Ginkgo Strikes Out Against Cognitive Decline
New results from the largest-ever clinical trial of ginkgo biloba add to the mounting evidence that Americans who spend $250 million annually on the herbal supplement are probably wasting their money: Researchers conducting the Ginkgo Evaluation of Memory (GEM) study report that twice-daily doses of 120 milligrams of ginkgo extract did no better than a placebo in slowing older adults’ rate of cognitive decline. Earlier GEM findings had debunked ginkgo’s purported protective benefit against Alzheimer’s and overall dementia, as well as most cardiovascular benefits (see the February 2010 Healthletter).
“Ginkgo biloba is marketed widely and used with the hope of improving, preventing or delaying cognitive impairment associated with aging and neurodegenerative disorders such as Alzheimer disease,” noted Beth E. Snitz, PhD, of the University of Pittsburgh, and colleagues in the Journal of the American Medical Association (JAMA). “Indeed, in the United States and particularly in Europe, ginkgo biloba is perhaps the most widely used herbal treatment consumed specifically to prevent age-related cognitive decline.”
The randomized, double-blind, placebocontrolled trial—considered the “gold standard” of medical research—enrolled 3,069 participants, ages 72 to 96, at six academic medical centers. At the beginning of the study, participants had either normal cognition or mild cognitive impairment. Snitz and colleagues sought to determine whether the popular herbal supplement, though already shown ineffective in preventing the incidence of Alzheimer’s and dementia, could slow the rate of cognitive decline.
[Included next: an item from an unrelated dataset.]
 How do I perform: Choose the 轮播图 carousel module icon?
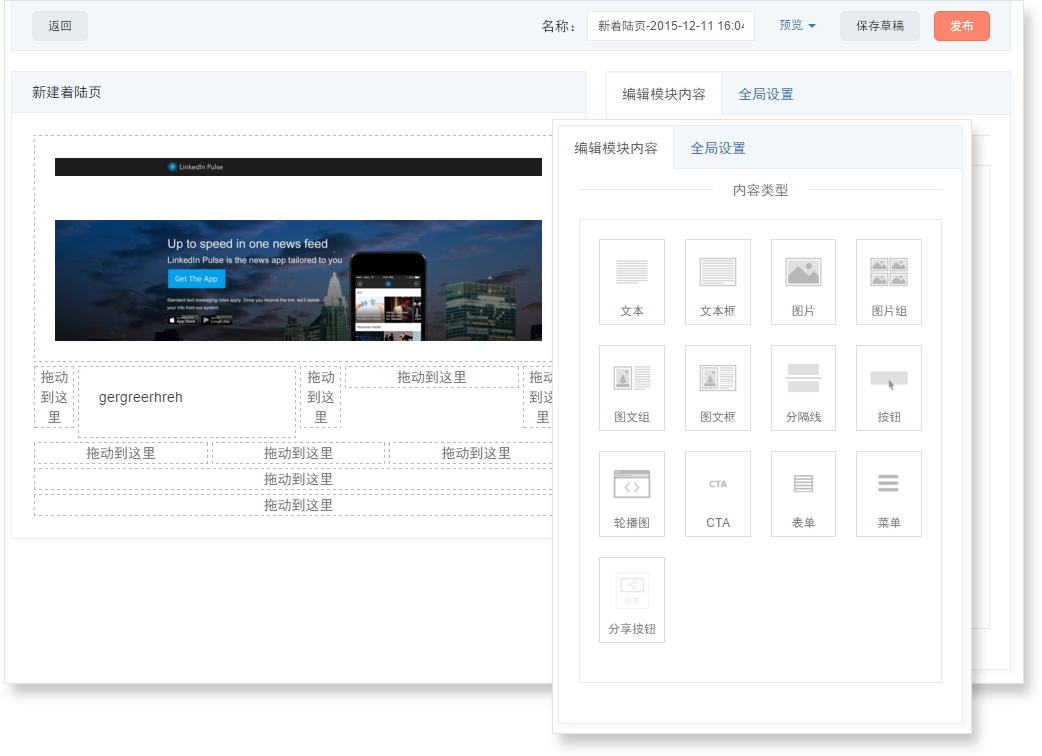point(631,493)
Participants were randomly assigned to receive either ginkgo or identical doses of a placebo. Over an average followup of a little more than six years, researchers found no evidence for an effect of ginkgo on memory, language, attention, visuospatial abilities and executive functions. No benefit was seen, either, when results were analyzed by age, sex, race, education, genetic markers for dementia or initial cognitive status.
Snitz and colleagues concluded, “In sum, we find no evidence that ginkgo biloba slows the rate of cognitive decline in older adults.” They noted that the findings are consistent with previous smaller studies and with a 2009 review of the scientific evidence.
In an interview, study co-author Steven T. DeKosky, MD, of the University of Virginia added that ginkgo biloba is “pretty safe and it’s cheap, and it’s not like some of the things that are either really expensive or dangerous or interfere with some other meds you might be taking. But I’ve got no good reason to suggest you continue to take it beyond your own blind faith.”